Rhetorical Analysis

 A Commuters Thoughts

 

          “New York City is one of the world’s most diverse cities, with a wide variety of communities with their own cultures, ideals, and values!” As a New York city resident, I’ve been told statements like these a lot, indirectly and directly. I’m sure most New Yorkers know this, and see it around them every single day as they go about their lives, but as I go about my morning commute to college, I sometimes start to think about how we managed to create a community while being so diverse, and how we even manage to communicate with each other in the first place. Of course the standard answer to the question is the implied requirement of being able to speak English, which allows us to have a unified language. For the many immigrants however, their English isn’t fluent enough and their knowledge of our “customs” isn’t well known, prohibiting them from using English as a common ground for their community.
As I come home, with these thoughts still on my mind, I greet my parents politely in English. Brushing off this normal greeting, I unknowingly answered my own question. My Dominican parent’s know English very well, but have always struggled with fancy English that I jokingly use to greet them, however, they still understood me despite that. They understand me due to their experience with me and their own language that they’ve developed with me as I’ve grown up with them. Realizing this, I began to realize the importance of connections, not specifically culture, or language, or any of that, but just how people are connected to each other in a community. With one person and a friend group, you would feel an alignment in personal interest which allows you to make understandings between each other, and as one person in a neighborhood, you have the shared understanding of what’s going around each other, and can communicate based on that, everyone in New York City shares the same knowledge, allowing us to understand disputes, move around, and co-exist without too much need to even speak, allowing everything on my morning commute to go smoothly despite everyone’s differences and destinations. New York is very noticeably a diverse city, and by living together in the same city and mingling with each other, we don’t need some pristine English to get by, we adopt cultures and offer our own.

Analysis:

          In writing this, I intended to challenge the idea of a standard language unifying communities of all levels, and to have others similar to me think more about the implications of how they communicate with others.

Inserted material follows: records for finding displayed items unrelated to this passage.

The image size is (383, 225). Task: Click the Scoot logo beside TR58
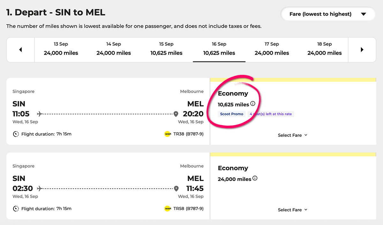(168, 209)
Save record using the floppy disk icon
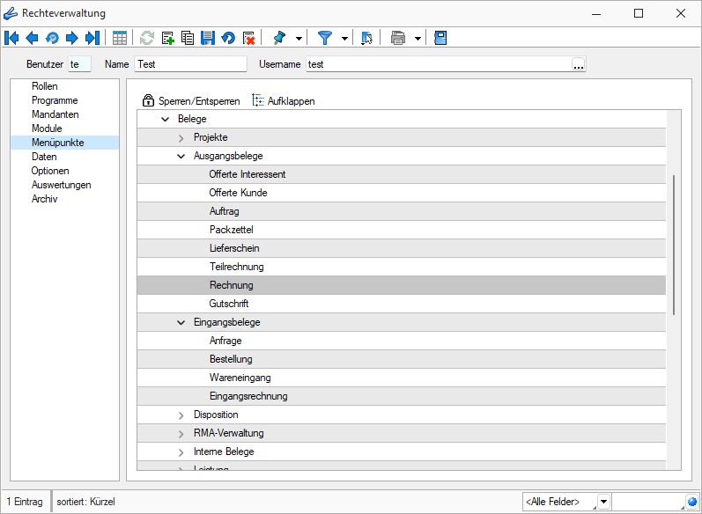This screenshot has height=514, width=702. click(208, 38)
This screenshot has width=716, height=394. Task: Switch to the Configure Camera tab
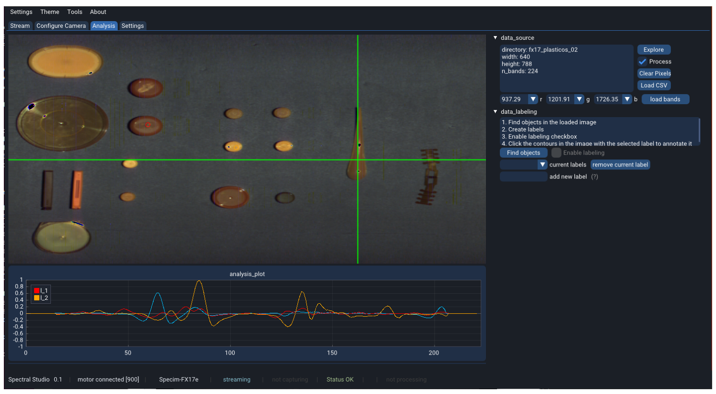[x=61, y=26]
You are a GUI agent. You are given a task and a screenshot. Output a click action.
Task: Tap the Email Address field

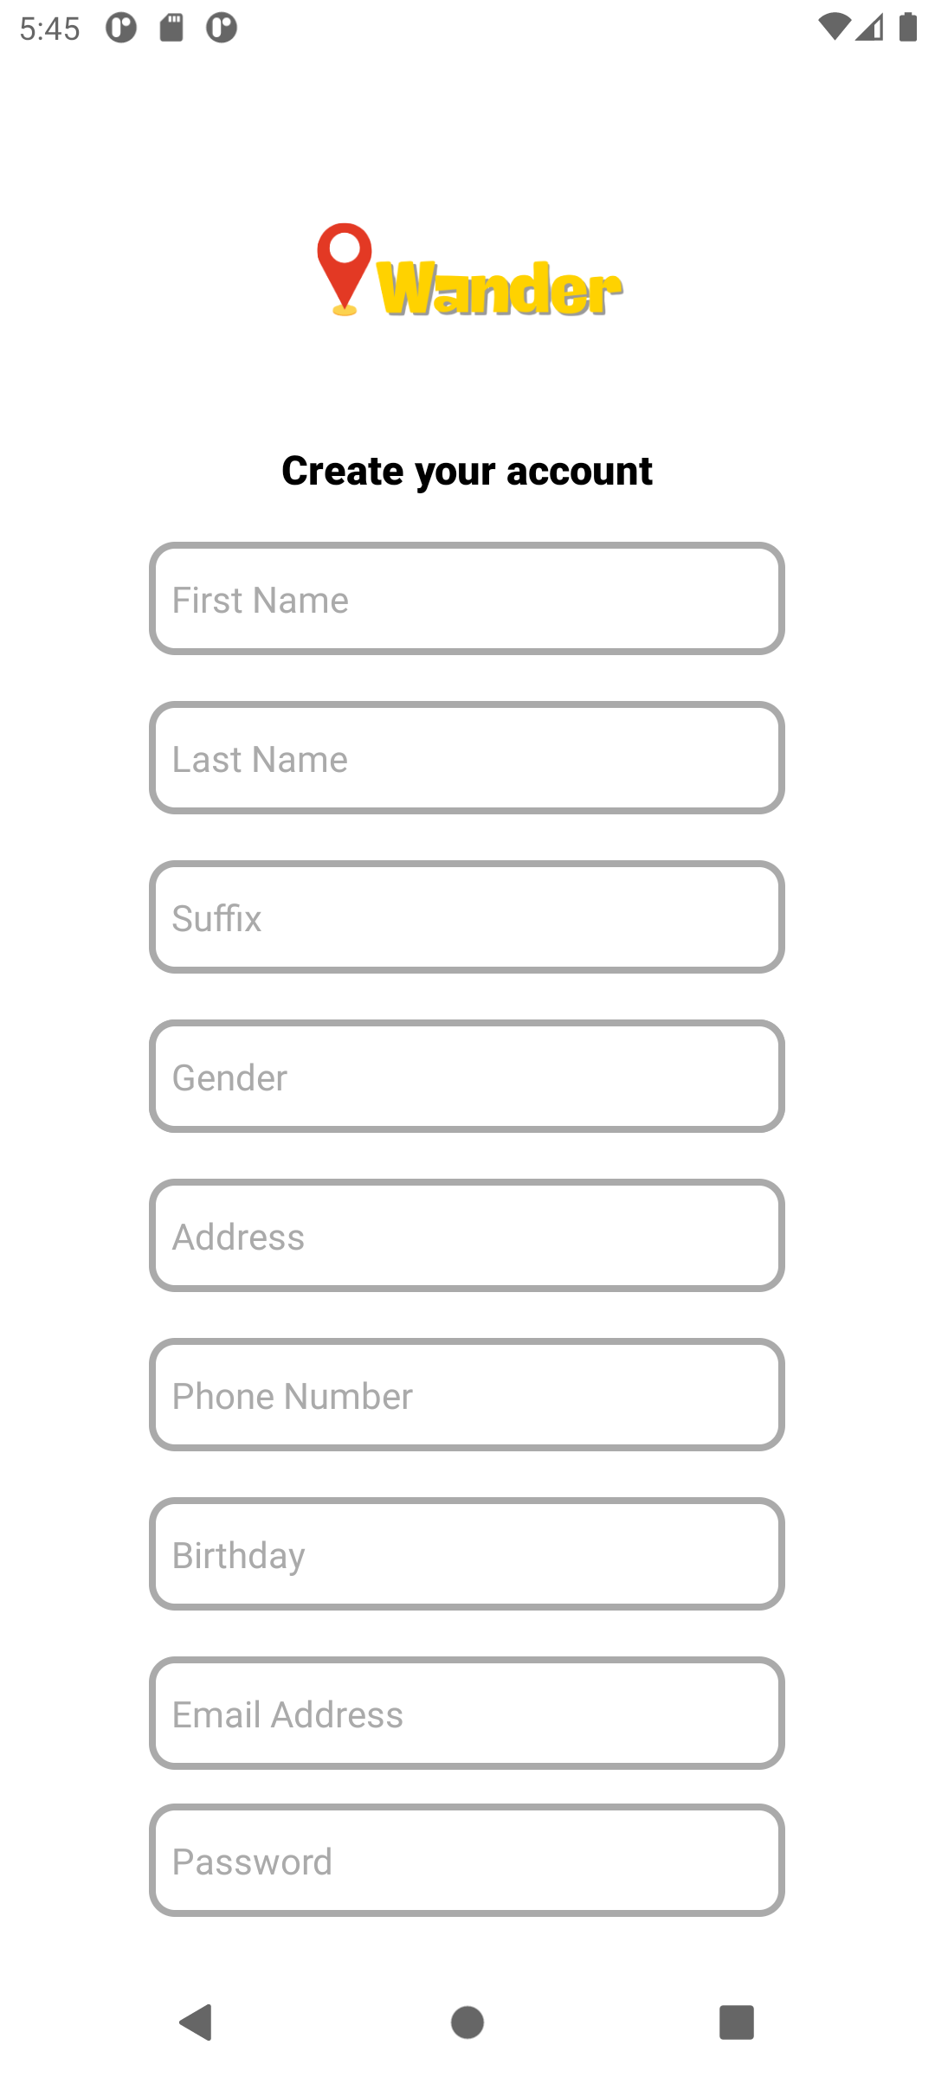point(467,1714)
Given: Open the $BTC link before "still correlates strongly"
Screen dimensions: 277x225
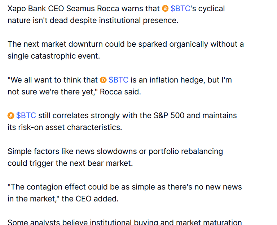Looking at the screenshot, I should coord(26,115).
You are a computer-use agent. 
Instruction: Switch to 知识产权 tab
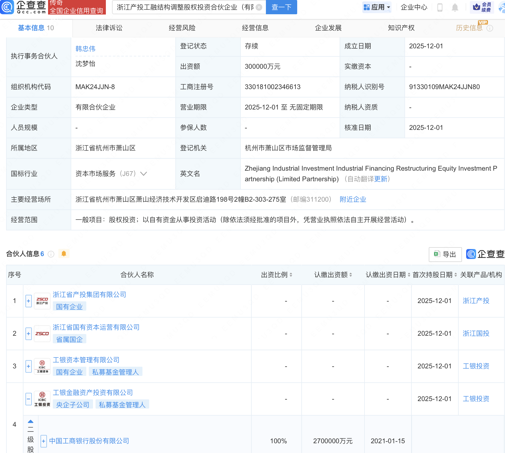[x=401, y=28]
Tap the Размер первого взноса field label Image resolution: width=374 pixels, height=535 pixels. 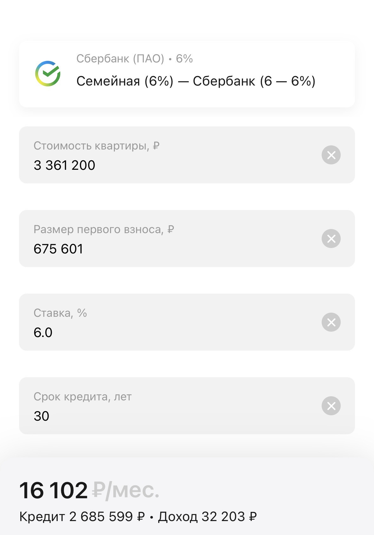tap(104, 229)
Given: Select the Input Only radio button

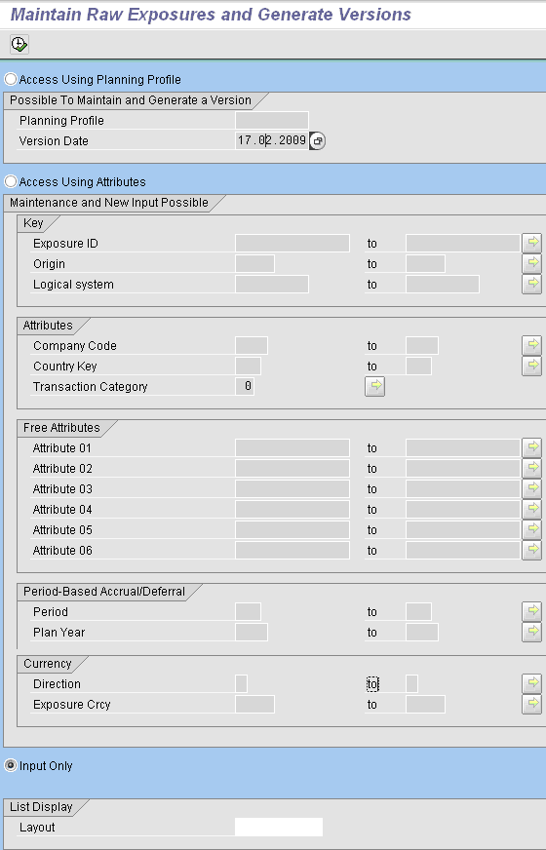Looking at the screenshot, I should [x=11, y=765].
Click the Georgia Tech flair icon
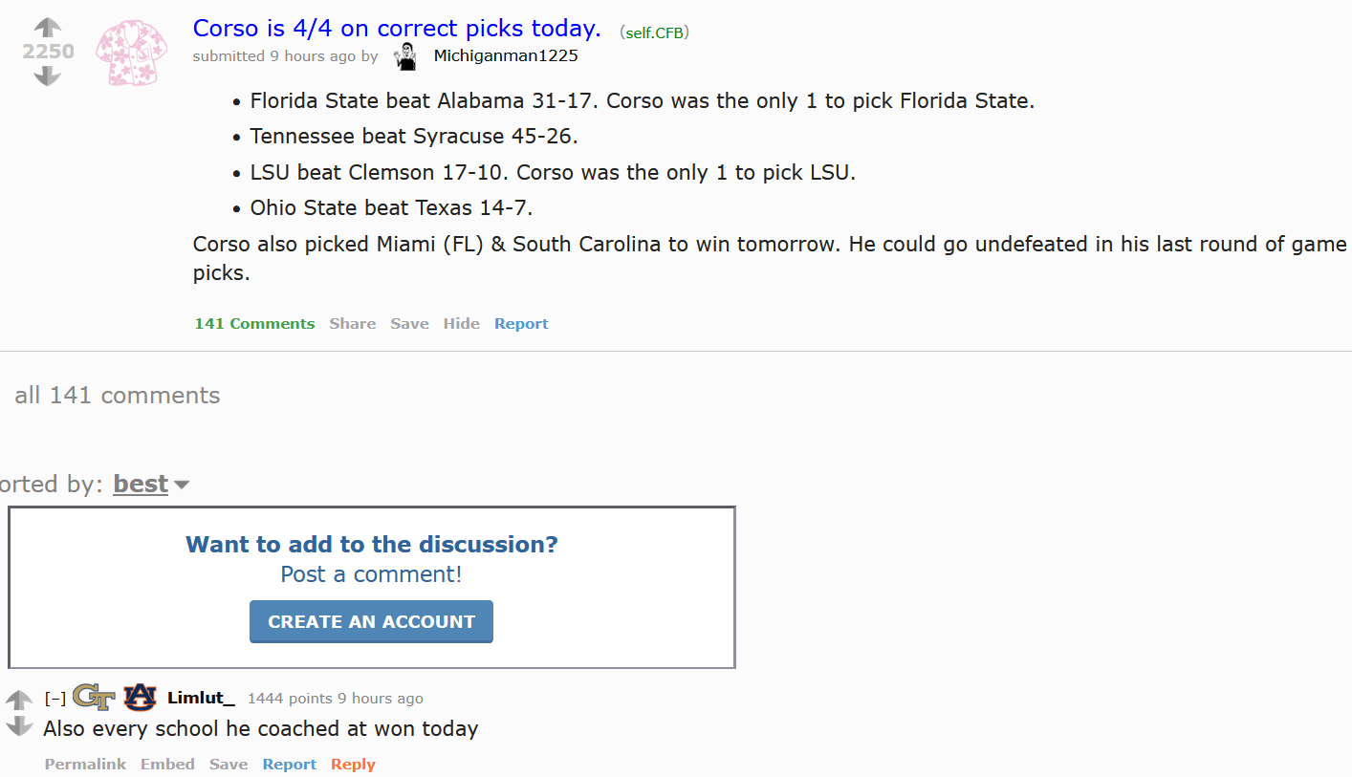The width and height of the screenshot is (1352, 777). pos(94,698)
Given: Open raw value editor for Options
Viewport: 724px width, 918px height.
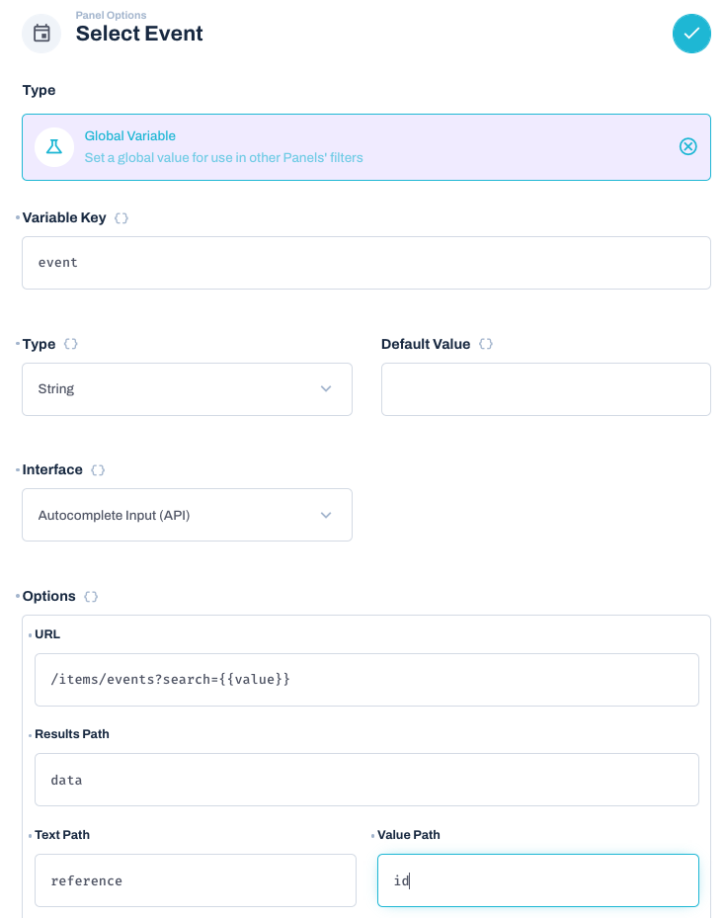Looking at the screenshot, I should coord(88,596).
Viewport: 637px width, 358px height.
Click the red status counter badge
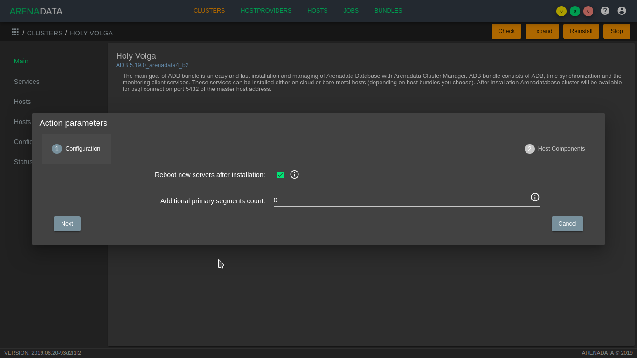[x=588, y=11]
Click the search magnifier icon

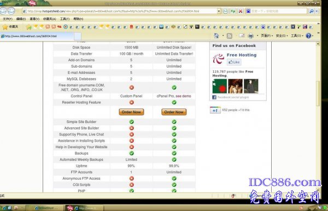312,11
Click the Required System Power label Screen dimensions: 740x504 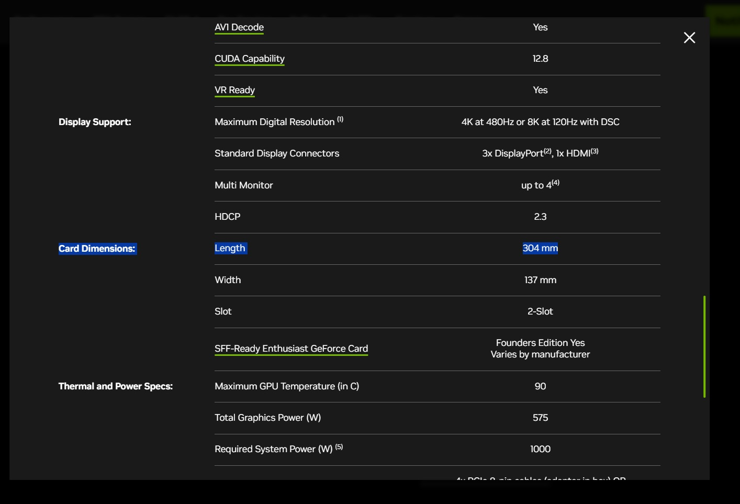tap(273, 449)
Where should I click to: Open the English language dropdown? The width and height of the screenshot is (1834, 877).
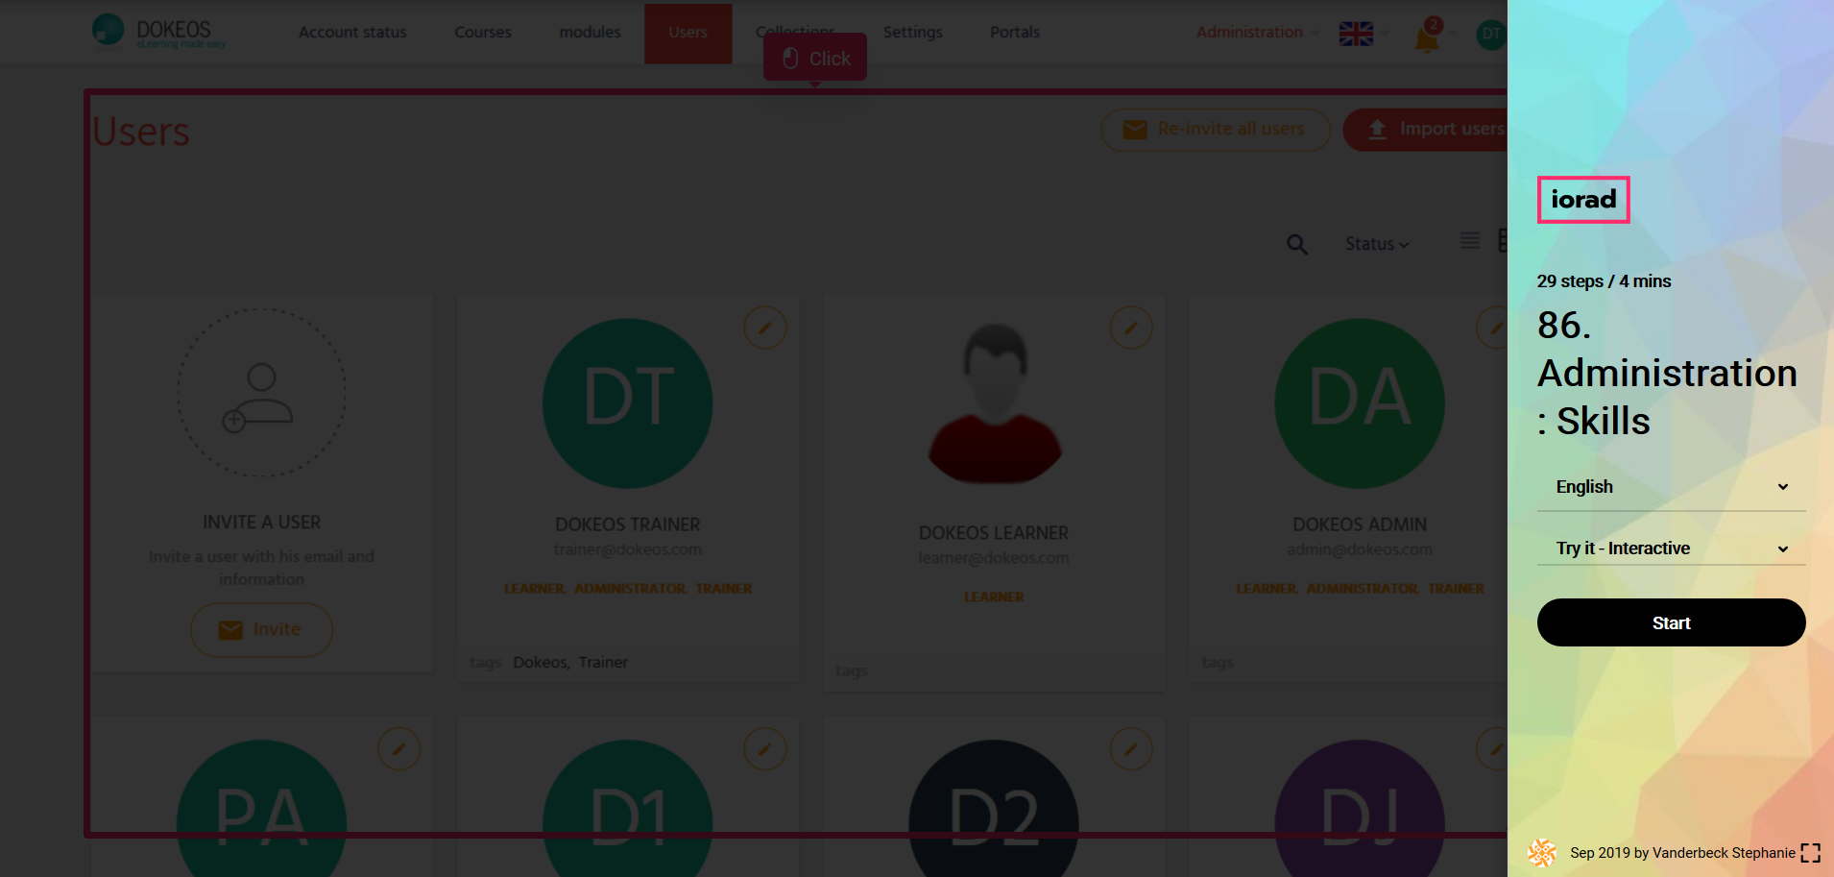(x=1671, y=487)
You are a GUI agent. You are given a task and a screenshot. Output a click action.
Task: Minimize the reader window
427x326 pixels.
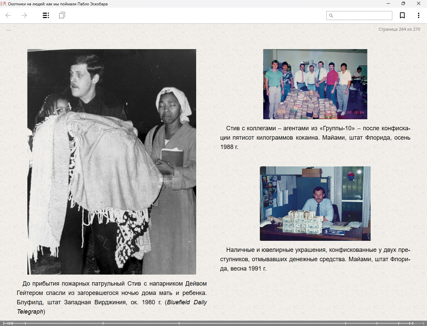click(388, 4)
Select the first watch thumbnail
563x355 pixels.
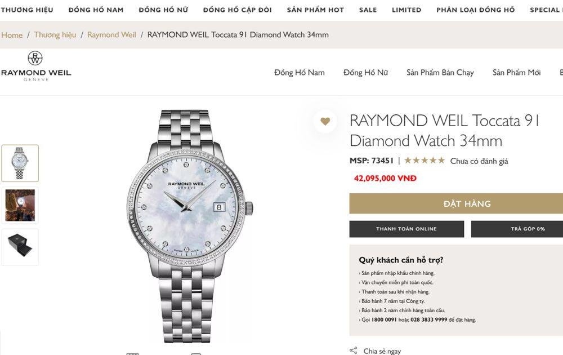click(x=20, y=163)
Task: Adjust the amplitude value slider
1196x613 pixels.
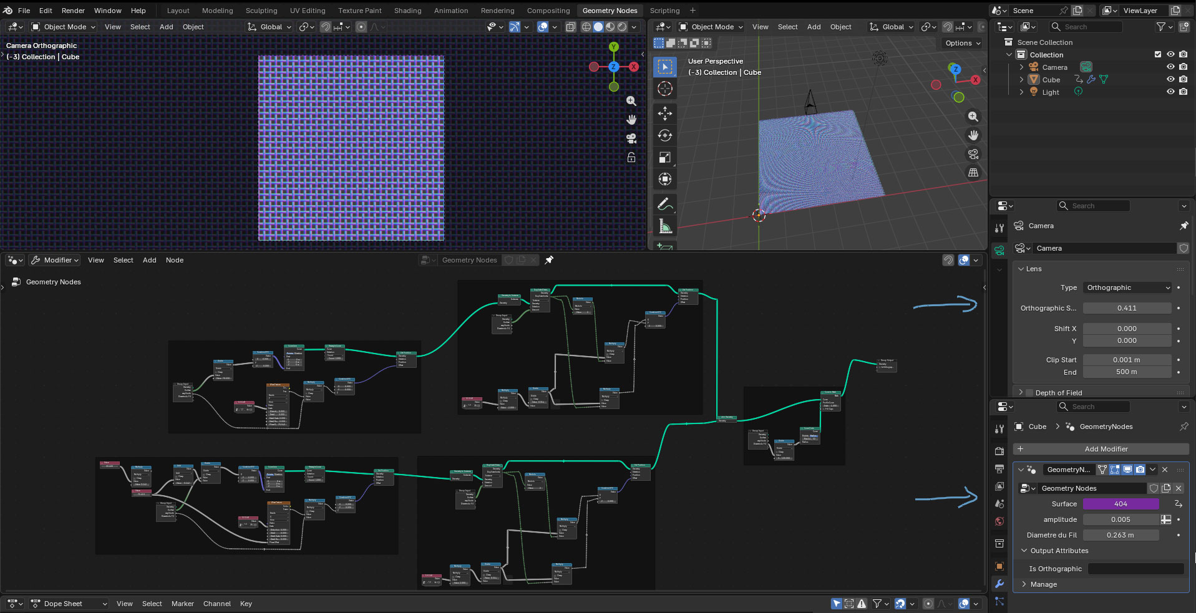Action: tap(1121, 519)
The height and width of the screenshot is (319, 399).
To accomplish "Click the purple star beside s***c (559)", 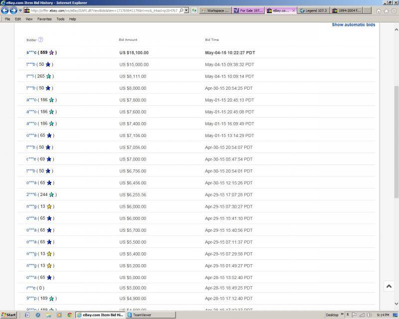I will (51, 53).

As such, I appealed almost directly towards New York citizens in my writing, as I, a New York resident, would be able to express how their communities may work more accurately than I would other cities.
I heavily relied on my own experiences and thoughts throughout, making a blog much more reasonable in accomplishing what I intended. Casual thoughts always appear better in a simple, disorganized blog post. It would bolster a much more casual audience, maybe someone reading through on a commute, or relaxing in their home, allowing them more room to think about the things around them.
          By using my thoughts and experiences in the first place, it allows me to push my reader through a similar thought process, albeit I wasn’t as thorough as I wanted to be. In doing this, I can instead leave the reader lingering with their own thoughts, not necessarily taking my conclusion as fact, and even questioning what I said. To even accomplish this however, I needed to heavily rely on Ethos and Logos, as I wasn’t exactly trying to persuade but instead birth thoughts and questions. I first heavily reinforced the idea of New York City and its surprising functionality despite its overwhelming diversity, only to then directly challenge the importance of standard English, directly appealing to logos. I then proceed to use my own example of something to follow through with my own thoughts on the situation, therefore using ethos in order to show myself as a fellow New Yorker and provide some possible similarities between me and the reader. In the end, I really hoped to have people thinking of their own personal experiences, and in doing so challenge what I myself have said.